Podman is an Open Containers Initiative (OCI)‑compliant, daemonless and rootless container tool developed by Red Hat. Unlike Docker, Podman operates without a central daemon and supports secure rootless execution, making it well‑suited for HPC environments and schedulers such as Slurm.
Availability and Restrictions
Versions
Podman is available on all OSC clusters. Only one version is available at any given time. To find out the current version:
podman -v
Access
Podman is available to all OSC users.
Publisher/Vendor/Repository and License Type
Red Hat/Apache License 2.0
Usage
Set-up
No setup is required. You can use Podman directly on all clusters.
Using Podman
In addition to the podman
command, Podman provides a script named docker
that emulates the Docker CLI by executing Podman commands. It also creates symbolic links from all Docker CLI man pages to their corresponding Podman documentation.
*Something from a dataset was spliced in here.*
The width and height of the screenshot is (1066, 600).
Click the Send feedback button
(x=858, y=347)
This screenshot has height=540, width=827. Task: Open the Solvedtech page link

For example,
[pitzer-login01]$ docker run busybox echo "Hello from Busybox!"... Resolved "busybox" as an alias (/etc/containers/registries.conf.d/000-shortnames.conf) Trying to pull docker.io/library/busybox:latest... Getting image source signatures Copying blob 90b9666d4aed done | Copying config 6d3e4188a3 done | Writing manifest to image destination Hello from Busybox!
NVIDIA GPU support
To use a GPU in a Docker container, you need to add the GPU device using the --device
option.
For example, to request a GPU node with one GPU:
salloc -n 1 -G 1
After obtaining the node, you can test if the GPU device is available in a container by running:
docker run --rm --device nvidia.com/gpu=all nvidia/cuda:11.0.3-base-ubuntu20.04 nvidia-smi
If successful, the nvidia-smi
command will display details about the GPU, such as model, memory usage, and driver version.